Cela faisait maintenant deux bonnes heures qu'ils déambulaient dans la forêt sans rencontrer le moindre animal. Pour autant, Harry ne s'ennuyait pas. Draco était un excellent connaisseur du milieu forestier et c'était un plaisir de le voir à l'œuvre.
Soudain, Harry remarqua un mouvement sur sa droite. A l'aide des jumelles, il avisa un chevreuil à une soixantaine de mètres. Il donna un petit coup de coude à Malefoy en lui faisant un signe de tête. En une seconde, le blond avait repéré l'animal, évalué la distance et armé son fusil.
D'un bras, il recula Harry derrière lui, épaula son arme, visa et tira. La détonation fut assourdissante. D'un coup d'œil dans ses jumelles, Malefoy eut la confirmation qu'il avait atteint sa cible.
- Et voilà, chuchota-t-il. Blaise a son repas de Nouvel An.
Ils s'approchèrent de l'animal, étendu sur la couche d'humus qui recouvrait le sol. Malefoy avait tiré avec adresse car la bête était morte sur le coup.

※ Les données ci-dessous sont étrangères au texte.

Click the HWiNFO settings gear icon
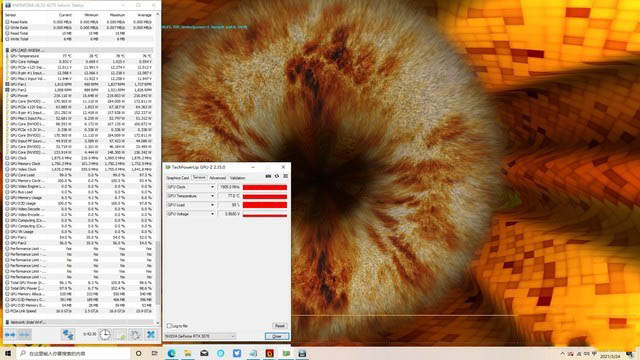The image size is (640, 360). click(136, 335)
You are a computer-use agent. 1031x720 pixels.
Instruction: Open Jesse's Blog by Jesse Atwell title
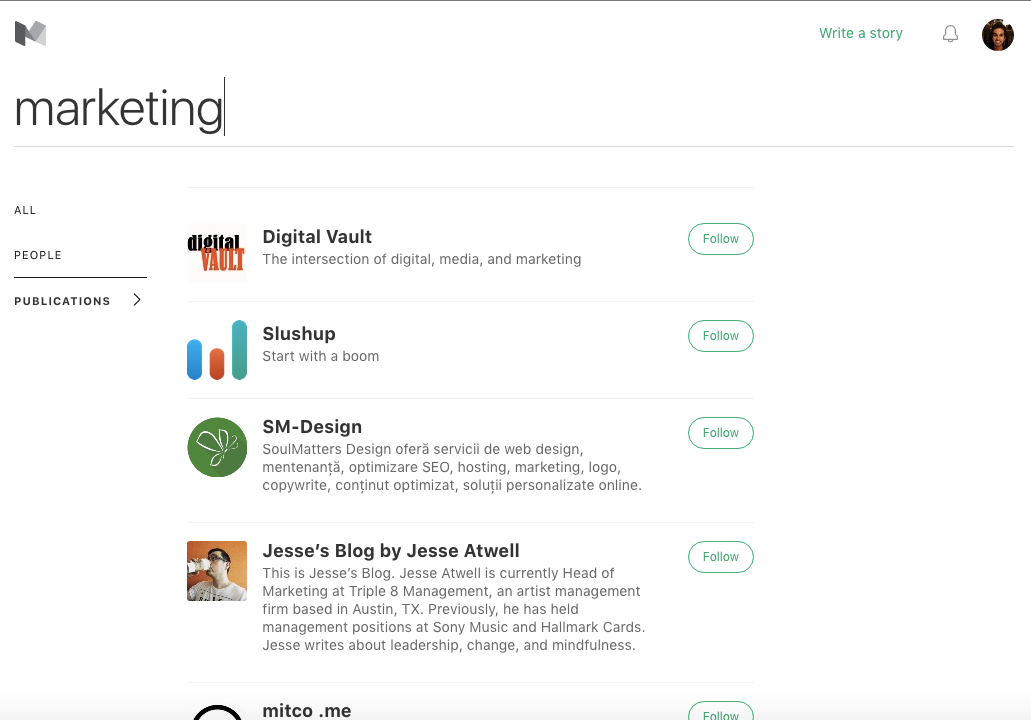[x=390, y=551]
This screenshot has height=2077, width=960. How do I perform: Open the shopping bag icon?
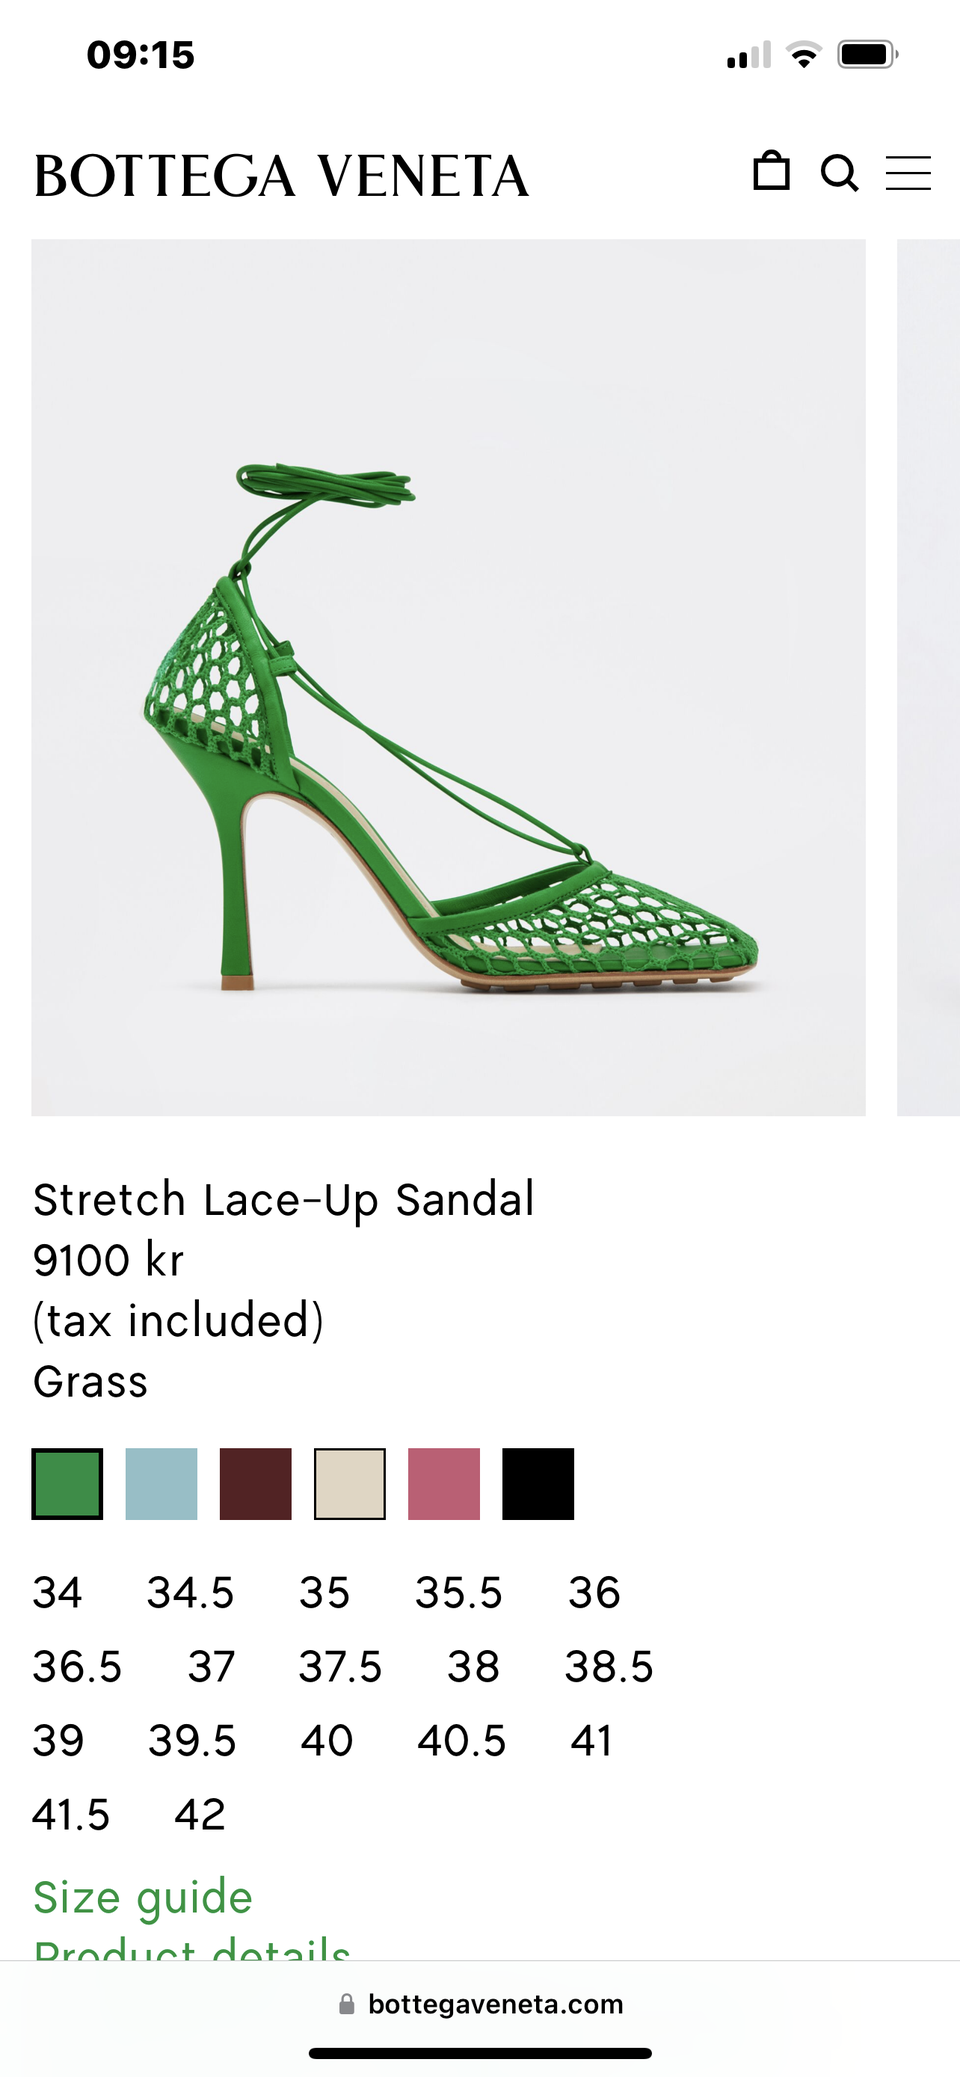point(771,171)
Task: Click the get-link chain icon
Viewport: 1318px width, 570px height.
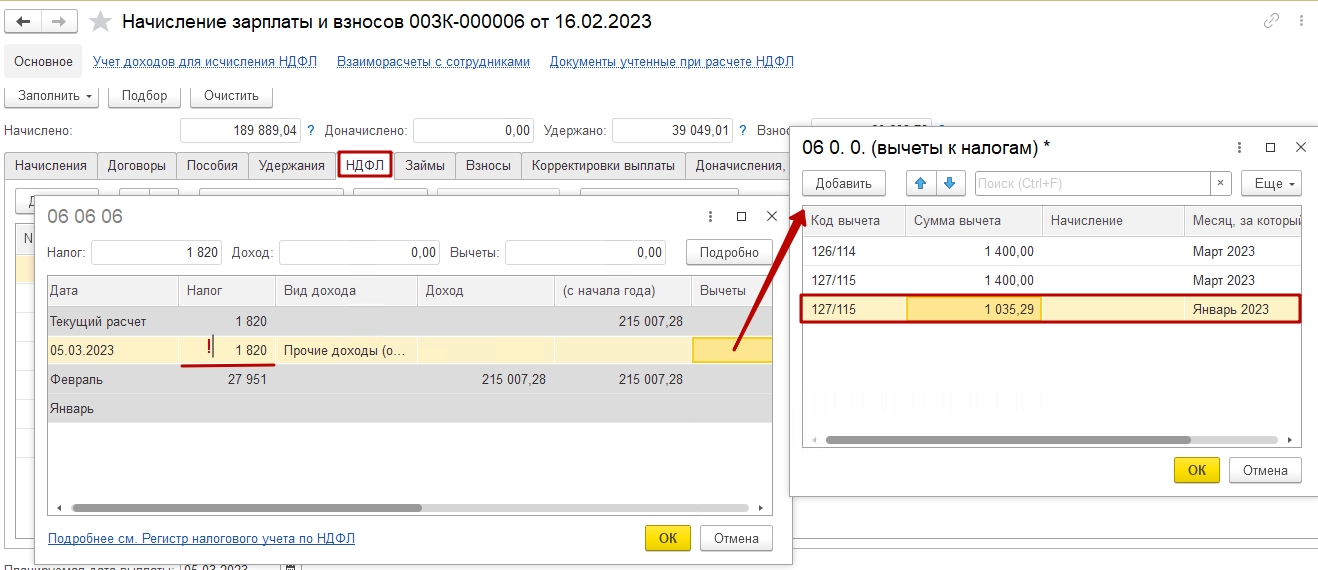Action: (1272, 21)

A l'aide de sa baguette, le blond jeta un sort sur le chevreuil pour empêcher les charognards de l'approcher, le temps qu'ils puissent revenir le récupérer.
- Viens, avançons dit Draco.
Ils se retrouvèrent ensuite dans une grande clairière.

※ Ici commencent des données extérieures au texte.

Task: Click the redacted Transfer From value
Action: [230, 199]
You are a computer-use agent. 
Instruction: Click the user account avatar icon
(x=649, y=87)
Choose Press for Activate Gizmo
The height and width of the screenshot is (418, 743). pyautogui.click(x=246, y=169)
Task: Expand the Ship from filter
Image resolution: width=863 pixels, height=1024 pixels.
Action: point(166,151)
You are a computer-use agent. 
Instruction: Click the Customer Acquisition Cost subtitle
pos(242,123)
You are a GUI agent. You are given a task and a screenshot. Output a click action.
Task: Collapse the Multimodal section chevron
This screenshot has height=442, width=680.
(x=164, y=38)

- C'est un lieu de passage du gibier ici, précisa Draco. Installons-nous ici et attendons.
Ils s'assirent tous les deux sur un gros tronc d'arbre sec, adéquatement dissimulé derrière un buisson.
- Tu m'as impressionné tout à l'heure, chuchota Harry. Tu as eu l'animal du premier coup.
- Il semble que je t'impressionne beaucoup ces derniers jours, répondit Draco tout bas.
- Ouais … tout arrive.
Harry et Draco restèrent silencieux un moment, scrutant les alentours.
- Tu veux essayer ? demanda soudain le blond.
- Quoi donc ?
- Tirer.
- Je … oui … je veux bien essayer mais …
- Ne t'en fais pas, c'est pas compliqué. Je vais te montrer.
Il empoigna son fusil et le tendit à Harry.
- D'abord, tu fais basculer le canon comme ceci, dit-il en actionnant une molette. En faisant cela, tu veilles bien à diriger l'arme vers une direction non dangereuse, vers le sol ou vers le ciel. Ensuite, tu engages les cartouches dans les deux chambres prévues à cet effet, ici et ici. Puis tu refermes l'arme en relevant la crosse. Comme ça.
Pendant qu'il donnait les explications, il accompagnait les gestes de Harry, frôlant ses mains des siennes.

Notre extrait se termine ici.